象徴、ゆがみ、そして変容の関係が、彼女の意図するところひとつの定式である。ユーチェン ワンの有機的な、あるいはバイオフォーミック(生体増殖)なフォームを繊細に描いた鉛筆によるドローイングは、抽象的なラインがラインでなくなり、少しの陰影をつけながら、何か別のものを象徴する形に変わっていく瞬間を探求する。 ワンのドローイングはこれらの形に明確なアイデンティティを与えることはない。象徴と装飾的形体の間にあり、これらが表すものが何であるかというヒントをあちこちに散りばめながらも、 ラインが対象物の中に 集まり形作られ、対象物に溶け込んでいく、または単なる輪郭やスケッチの中の背景にとけこんでいく、 つまり、常に何処かと何処かの間の状態であり続けるのである。
テキスト JJ Charlesworth 2007
ユーチェン ワンのドローイングは色彩豊かに構成された花と機械が融合する 美しい作品である。しかし、そこにはいわゆる花や機械とは異なった、何か異質なものを感じさせる。 サッカリン漬けのような美しさと鮮明さをもった花に 遺伝子配合されたかのような、マシーンはその使用目的が不明、もしくは あまりにも不必要に強調されているかのように描かれている。ドローイングは 実験室以外どこでもあり得ないような、真っ白な無機質な背景の上に宝石のように浮かびあがるのである。

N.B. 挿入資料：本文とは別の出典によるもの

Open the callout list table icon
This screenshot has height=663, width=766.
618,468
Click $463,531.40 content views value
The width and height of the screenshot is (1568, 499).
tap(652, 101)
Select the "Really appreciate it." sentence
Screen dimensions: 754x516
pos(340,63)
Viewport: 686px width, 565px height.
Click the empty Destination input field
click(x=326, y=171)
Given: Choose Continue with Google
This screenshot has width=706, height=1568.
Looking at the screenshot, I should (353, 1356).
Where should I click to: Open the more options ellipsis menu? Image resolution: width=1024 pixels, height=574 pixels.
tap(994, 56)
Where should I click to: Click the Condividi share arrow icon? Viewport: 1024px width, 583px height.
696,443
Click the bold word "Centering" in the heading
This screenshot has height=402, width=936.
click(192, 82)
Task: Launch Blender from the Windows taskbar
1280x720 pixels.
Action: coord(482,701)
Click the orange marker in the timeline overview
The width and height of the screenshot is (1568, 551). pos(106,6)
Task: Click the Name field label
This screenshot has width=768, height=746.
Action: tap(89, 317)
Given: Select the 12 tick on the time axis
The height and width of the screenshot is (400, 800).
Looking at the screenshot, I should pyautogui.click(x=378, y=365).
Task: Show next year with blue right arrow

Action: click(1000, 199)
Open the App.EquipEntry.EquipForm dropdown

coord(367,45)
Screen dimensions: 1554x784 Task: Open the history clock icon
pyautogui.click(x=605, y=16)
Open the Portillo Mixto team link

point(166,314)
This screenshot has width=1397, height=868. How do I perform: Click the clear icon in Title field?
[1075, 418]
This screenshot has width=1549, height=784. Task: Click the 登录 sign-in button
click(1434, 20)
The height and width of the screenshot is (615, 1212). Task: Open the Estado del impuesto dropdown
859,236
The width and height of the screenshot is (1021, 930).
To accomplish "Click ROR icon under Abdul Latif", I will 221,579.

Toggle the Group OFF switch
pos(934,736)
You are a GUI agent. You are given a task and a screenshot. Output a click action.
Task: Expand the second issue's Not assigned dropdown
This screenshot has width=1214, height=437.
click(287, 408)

UltraCreature,からの引用 City Inn Westminster. London 2008
ユーチェン ワンのカラフルなドローイングは抽象的な有機的な形となり、壁に張り巡らされた紙全体に拡がり、さらにそのまわりの壁にものびていく。彼女の造形は内から外へ、そして外から内へ、途中で反応仕合い 、動物や植物における生物機能的美しさを想像させるものと昇華する。イメージは綿密に描きこまれた部分とスケッチのような部分とが流動的に描かれ、我々は、継ぎ目のない様々なグラフィック作品をみているような感覚をもつ。展覧会会場の壁上で電気ソケットの上にを描くということは、それがあたかも彼女の紙上のドローイングと鏡面イメージとなり、作品を通してイメージが途切れる事のなく増殖を続けているのである。